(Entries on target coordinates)
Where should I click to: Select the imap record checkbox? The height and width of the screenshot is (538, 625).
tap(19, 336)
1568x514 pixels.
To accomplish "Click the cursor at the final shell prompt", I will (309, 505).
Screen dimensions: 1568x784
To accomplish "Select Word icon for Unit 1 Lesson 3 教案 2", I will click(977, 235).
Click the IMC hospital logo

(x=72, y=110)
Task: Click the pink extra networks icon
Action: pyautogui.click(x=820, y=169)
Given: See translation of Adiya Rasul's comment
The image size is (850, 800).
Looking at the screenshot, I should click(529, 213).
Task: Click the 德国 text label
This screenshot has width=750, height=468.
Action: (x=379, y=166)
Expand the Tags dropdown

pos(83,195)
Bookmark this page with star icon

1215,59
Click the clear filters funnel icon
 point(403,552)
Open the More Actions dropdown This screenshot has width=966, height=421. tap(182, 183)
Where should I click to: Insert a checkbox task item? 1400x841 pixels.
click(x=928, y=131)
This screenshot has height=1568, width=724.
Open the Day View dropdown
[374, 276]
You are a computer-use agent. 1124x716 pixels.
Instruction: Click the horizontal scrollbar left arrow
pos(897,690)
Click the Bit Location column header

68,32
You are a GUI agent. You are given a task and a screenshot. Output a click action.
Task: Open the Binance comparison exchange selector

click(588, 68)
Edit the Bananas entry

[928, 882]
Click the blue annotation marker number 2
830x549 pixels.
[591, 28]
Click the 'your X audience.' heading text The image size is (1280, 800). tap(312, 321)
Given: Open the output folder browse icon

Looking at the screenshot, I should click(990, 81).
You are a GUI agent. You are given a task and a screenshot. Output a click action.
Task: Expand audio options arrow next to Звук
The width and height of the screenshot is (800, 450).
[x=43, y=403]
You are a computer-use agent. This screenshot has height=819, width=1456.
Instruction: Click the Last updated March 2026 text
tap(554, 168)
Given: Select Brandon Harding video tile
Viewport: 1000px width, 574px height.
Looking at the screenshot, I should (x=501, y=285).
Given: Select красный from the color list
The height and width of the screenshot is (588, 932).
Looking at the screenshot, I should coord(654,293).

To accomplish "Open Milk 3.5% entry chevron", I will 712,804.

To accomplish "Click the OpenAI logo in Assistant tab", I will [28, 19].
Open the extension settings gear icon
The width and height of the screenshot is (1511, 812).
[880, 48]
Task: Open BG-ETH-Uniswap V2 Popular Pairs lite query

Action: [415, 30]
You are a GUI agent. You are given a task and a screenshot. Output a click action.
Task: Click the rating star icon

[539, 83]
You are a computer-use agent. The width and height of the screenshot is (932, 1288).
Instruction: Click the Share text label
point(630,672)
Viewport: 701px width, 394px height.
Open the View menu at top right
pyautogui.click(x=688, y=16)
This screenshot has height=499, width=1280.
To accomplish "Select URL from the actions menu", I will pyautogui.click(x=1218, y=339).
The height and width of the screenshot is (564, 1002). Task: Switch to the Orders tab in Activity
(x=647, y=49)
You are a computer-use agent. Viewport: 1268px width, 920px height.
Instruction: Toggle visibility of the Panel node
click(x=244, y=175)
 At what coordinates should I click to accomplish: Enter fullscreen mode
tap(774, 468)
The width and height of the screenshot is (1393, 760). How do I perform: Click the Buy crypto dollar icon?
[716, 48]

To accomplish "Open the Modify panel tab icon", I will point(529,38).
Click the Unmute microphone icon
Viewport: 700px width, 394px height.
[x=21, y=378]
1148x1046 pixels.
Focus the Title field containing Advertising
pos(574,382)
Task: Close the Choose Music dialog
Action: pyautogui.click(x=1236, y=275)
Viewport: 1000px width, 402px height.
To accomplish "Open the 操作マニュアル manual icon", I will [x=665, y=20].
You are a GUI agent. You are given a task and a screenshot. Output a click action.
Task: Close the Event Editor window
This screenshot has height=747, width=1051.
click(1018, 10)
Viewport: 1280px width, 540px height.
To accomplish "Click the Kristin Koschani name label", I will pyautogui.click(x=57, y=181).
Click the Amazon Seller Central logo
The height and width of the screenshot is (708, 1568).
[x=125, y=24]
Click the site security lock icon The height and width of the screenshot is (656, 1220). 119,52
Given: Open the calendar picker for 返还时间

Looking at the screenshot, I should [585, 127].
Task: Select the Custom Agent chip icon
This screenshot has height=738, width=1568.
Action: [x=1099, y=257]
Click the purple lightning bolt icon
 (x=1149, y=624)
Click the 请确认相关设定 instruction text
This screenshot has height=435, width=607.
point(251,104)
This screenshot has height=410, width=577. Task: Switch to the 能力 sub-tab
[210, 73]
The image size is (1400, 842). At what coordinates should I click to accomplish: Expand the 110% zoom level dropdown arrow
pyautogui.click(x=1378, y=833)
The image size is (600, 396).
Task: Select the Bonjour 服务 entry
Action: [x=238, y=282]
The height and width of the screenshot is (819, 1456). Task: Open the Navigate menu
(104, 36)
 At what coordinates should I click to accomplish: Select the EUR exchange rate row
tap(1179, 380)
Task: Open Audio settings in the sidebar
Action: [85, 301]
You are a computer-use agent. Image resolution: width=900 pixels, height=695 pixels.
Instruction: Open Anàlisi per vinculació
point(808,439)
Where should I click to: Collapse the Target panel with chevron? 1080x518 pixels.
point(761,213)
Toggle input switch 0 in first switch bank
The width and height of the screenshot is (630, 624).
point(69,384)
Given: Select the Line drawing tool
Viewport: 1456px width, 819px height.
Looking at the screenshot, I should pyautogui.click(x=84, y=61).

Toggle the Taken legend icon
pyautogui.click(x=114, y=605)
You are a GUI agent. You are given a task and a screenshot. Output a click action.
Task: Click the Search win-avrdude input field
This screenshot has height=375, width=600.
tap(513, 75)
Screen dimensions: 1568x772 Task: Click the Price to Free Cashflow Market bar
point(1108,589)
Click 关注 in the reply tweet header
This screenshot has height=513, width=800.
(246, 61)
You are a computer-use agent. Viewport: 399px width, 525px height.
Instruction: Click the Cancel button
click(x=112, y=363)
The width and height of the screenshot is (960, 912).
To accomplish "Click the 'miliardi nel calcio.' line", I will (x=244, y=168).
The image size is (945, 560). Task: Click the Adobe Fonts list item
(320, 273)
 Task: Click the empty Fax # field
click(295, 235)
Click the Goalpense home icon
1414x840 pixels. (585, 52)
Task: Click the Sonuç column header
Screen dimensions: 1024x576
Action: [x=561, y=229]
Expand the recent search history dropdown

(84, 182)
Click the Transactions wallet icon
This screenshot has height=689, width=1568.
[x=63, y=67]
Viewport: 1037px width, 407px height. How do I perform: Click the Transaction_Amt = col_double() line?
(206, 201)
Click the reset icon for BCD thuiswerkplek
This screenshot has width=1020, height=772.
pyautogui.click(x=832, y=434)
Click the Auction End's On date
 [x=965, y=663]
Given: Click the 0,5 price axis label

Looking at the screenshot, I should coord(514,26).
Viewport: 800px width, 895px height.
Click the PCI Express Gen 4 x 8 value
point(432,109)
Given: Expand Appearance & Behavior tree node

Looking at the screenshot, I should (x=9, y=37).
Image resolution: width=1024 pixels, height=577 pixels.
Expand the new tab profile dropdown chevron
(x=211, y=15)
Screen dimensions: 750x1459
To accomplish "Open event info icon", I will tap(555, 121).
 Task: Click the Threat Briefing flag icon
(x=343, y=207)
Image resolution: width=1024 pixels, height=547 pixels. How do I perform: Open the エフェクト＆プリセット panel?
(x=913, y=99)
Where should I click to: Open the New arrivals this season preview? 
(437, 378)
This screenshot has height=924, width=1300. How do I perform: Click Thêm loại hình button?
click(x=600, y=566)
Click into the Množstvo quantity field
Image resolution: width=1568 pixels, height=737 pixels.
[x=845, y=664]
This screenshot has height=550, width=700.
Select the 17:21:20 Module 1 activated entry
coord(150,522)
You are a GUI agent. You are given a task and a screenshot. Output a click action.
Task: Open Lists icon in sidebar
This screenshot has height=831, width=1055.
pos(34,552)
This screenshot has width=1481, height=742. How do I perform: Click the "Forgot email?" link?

#### Task
Copy out everything in the data from the line containing "Viewport: 800px width, 895px height." down to the line containing "(x=343, y=207)", including both of those lines.

#### Expected answer
Viewport: 800px width, 895px height.
Click the PCI Express Gen 4 x 8 value
point(432,109)
Given: Expand Appearance & Behavior tree node

Looking at the screenshot, I should (x=9, y=37).
Image resolution: width=1024 pixels, height=577 pixels.
Expand the new tab profile dropdown chevron
(x=211, y=15)
Screen dimensions: 750x1459
To accomplish "Open event info icon", I will tap(555, 121).
 Task: Click the Threat Briefing flag icon
(x=343, y=207)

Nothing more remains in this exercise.